CONTACT: Mark Hobson, SSEC Public Information Coordinator, 608.277.8259, mark.hobson@ssec.wisc.edu
MADISON – From a workstation in Madison, Mike Pavolonis hopes to lay eyes – satellite eyes, that is – on every natural chimney around the globe.
“Our eventual goal is a fully-automated global ash monitoring system,” said Pavolonis, a researcher from the National Oceanic and Atmospheric Administration (NOAA) working at the University of Wisconsin-Madison’s Cooperative Institute for Meteorological Satellite Studies. “Satellites will supply data that will be processed and all of it will be operational. Every volcano will be automatically monitored. Satellite data will be used in models to predict where the ash will go.”
The importance of those predictions to organizations like the London Volcanic Action Advisory Centre – which uses Pavolonis’ data – has rarely been more obvious. The center monitors ash over the United Kingdom, Iceland and the northeastern Atlantic Ocean. It’s a relatively small area, but home to some of the world’s busiest air routes and was recently shut down by ash from the Icelandic volcano Eyjafjallajökull.
NOAA has been working with UW-Madison for 15 years to develop accurate ash monitoring methods for areas with active volcanoes. While the mountains may seem remote, they often lie along well-worn pieces of sky. For example, Alaska’s sparsely populated Aleutian Islands are on the great circle route between Asia and North America. Over 50,000 aircraft a year fly through the area, which has 40 volcanoes that have been active in recent time.
Satellite observation is often the only way to collect data from such remote areas, but simple pictures are not enough to guide safety decisions.
“Satellite imagery alone doesn’t give you the quantitative information you need,” Pavolonis said. “We need to go beyond the visual and determine the characteristics of the ash cloud. How high is it? How much ash is in the cloud? What direction will it travel?”
As the Iceland eruption made clear, ash plumes can cause problems over wide swaths of the sky. Air traffic control organizations need to react quickly to fresh predictions from outlets like the London VAAC to divert planes around clouds or ground them to avoid engine damage from the large particles in the air.
Pavolonis and his group began developing an algorithm to boost the utility of satellite images five years ago. Their computational instructions tap satellites in geostationary orbit for data to help determine the presence, altitude and density of ash clouds, as well as the size of the ash particles in the cloud.
Their algorithm works, but is best handled by the experts that created it.
“Right now, it takes a good deal of training to get the best information,” Pavolonis said. “We have to be very careful of the flow of information because this has real impact. With the stakes this high, there is little room for error.”

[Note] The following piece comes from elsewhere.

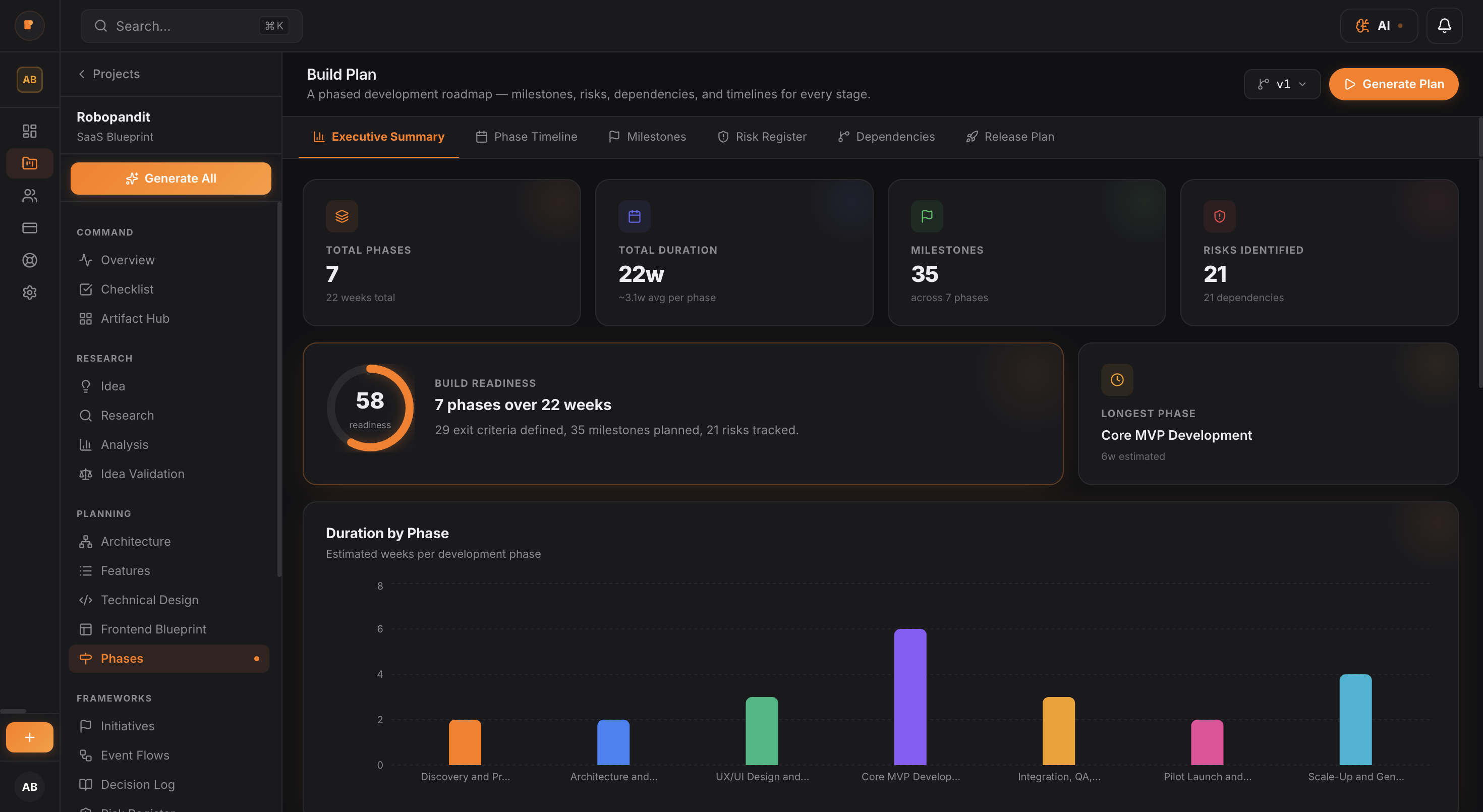Open Frontend Blueprint in sidebar
This screenshot has width=1483, height=812.
153,629
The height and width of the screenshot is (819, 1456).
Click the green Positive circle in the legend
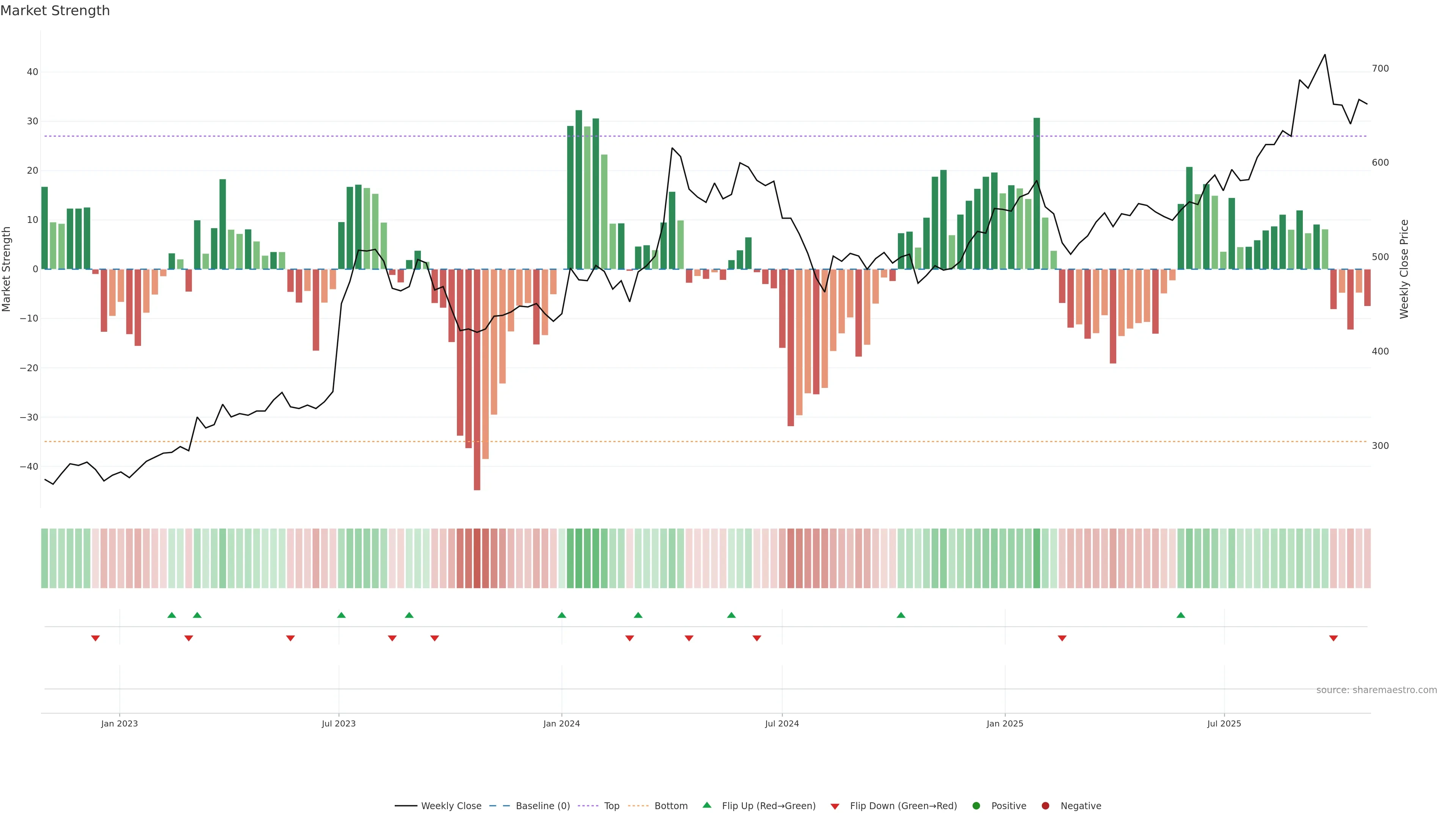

The hope is the Eyjafjallajokull eruption has focused attention on the problems planes encounter in ash clouds and will help drive the program’s development into a widely-used ash monitoring system.
“The algorithm is still in the experimental stage. We are working to make it operational,” Pavolonis said. “In other words, to advance to a fully supported program, maintained 24/7, with a distribution system.”